Maybe fifteen years ago, my friend R. took me to a place up in the Bronx that I believe was called Ropa 208. Like me, she grew up near Boston, but unlike me, she was close to 30 and had dropped out of high school to become a backup dancer for The New Kids on the Block. She’d since become a hairdresser and at the time was living in the West Village with her boyfriend where their apartment often held the overflow from their buddy’s animal rescue, which meant they sometimes had large reptiles in the bathtub. Either way, being from Boston, she knew about The Garment District, which is a used clothing store in Cambridge that had an excellent Dollar-A-Pound section, and being amazingly insane, she knew about this place in the Bronx, which was like dollar-a-pound times a million.

The old dollar-a-pound in Cambridge, MA (now $1.50/lb, thanks, inflation). ​

I had spent many a Saturday morning in high school at Dollar-A-Pound with my friends, digging through the piles looking for old rock T-shirts and anything with stripes while occasionally taking breaks to toss old men’s underpants at each other (if you think that’s gross, keep in mind that Dollar-A-Pound used to be so unruly that a friend digging through one of the barrels made the strangest find of all, an actual homeless man, who told her to fuck off). Nothing could prepare me for Ropa, which I remember as being the size of an airplane hanger with piles of clothes everywhere, many covered with entire families, although I worry I’m confusing my memory, not just with dreams, but images of the infamous garbage dumps of Rio.

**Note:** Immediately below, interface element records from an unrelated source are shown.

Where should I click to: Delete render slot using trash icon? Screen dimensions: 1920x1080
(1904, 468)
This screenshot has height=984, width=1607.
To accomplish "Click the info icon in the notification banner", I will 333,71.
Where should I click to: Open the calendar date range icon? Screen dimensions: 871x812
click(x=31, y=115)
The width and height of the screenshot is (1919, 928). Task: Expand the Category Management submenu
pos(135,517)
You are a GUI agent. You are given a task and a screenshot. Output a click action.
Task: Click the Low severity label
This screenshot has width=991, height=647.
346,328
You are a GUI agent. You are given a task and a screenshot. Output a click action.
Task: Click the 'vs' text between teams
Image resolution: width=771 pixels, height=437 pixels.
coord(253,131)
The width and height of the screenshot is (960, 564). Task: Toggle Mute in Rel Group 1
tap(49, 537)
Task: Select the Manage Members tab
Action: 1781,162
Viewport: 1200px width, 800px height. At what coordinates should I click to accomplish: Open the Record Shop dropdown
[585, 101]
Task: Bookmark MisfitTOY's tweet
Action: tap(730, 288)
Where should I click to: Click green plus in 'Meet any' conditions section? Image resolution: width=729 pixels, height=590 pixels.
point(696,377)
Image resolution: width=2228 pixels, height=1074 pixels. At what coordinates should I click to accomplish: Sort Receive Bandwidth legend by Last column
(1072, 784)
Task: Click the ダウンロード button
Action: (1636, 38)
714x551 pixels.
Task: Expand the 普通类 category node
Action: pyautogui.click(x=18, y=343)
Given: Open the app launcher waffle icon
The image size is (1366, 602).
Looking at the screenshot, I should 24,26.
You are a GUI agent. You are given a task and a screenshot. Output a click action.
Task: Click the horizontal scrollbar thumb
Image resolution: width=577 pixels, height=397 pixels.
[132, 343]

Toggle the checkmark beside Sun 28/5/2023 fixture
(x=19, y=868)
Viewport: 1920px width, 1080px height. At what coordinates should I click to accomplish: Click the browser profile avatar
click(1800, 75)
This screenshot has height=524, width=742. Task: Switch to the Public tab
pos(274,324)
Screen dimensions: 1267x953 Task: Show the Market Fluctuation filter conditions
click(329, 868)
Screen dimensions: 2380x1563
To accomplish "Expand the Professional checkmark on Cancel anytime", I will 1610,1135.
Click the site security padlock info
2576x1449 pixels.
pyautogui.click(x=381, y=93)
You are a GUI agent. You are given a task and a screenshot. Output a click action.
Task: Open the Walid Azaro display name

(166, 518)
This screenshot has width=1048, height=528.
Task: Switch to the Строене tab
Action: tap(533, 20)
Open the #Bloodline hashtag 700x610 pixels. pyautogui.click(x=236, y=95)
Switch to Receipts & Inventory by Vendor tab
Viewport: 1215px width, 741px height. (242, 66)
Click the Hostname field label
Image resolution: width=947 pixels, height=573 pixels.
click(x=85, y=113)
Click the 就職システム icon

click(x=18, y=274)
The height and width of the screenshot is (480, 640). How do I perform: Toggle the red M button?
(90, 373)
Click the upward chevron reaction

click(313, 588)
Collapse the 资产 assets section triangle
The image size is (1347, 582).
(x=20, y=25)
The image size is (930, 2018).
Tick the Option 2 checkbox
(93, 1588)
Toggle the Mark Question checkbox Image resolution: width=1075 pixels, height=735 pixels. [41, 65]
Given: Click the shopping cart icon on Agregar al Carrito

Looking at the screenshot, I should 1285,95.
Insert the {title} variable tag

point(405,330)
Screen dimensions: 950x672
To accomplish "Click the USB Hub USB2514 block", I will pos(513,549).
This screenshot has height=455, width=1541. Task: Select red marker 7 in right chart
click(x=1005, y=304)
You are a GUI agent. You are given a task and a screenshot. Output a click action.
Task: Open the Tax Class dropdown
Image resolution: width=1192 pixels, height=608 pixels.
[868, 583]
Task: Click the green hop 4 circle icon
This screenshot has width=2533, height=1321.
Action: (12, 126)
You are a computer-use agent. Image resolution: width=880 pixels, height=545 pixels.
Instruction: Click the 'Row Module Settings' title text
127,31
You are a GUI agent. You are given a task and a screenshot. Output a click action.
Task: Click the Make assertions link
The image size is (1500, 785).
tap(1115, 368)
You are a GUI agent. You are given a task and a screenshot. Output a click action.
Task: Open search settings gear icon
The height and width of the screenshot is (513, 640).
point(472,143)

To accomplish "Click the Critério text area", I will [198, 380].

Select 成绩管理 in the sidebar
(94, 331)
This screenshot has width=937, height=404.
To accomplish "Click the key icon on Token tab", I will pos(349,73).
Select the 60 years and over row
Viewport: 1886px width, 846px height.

Still, in my mind, it was that vast with that many pickers. I think I did end up getting something there one day—a blue ‘80s tanktop with a mostly-washed-out neon puffy off image of a skateboarder—but I might have gotten it elsewhere since I’m not 100% sure this place existed. At least I know R. really existed (and exists). And the underpants fights were real, although I wish they weren’t.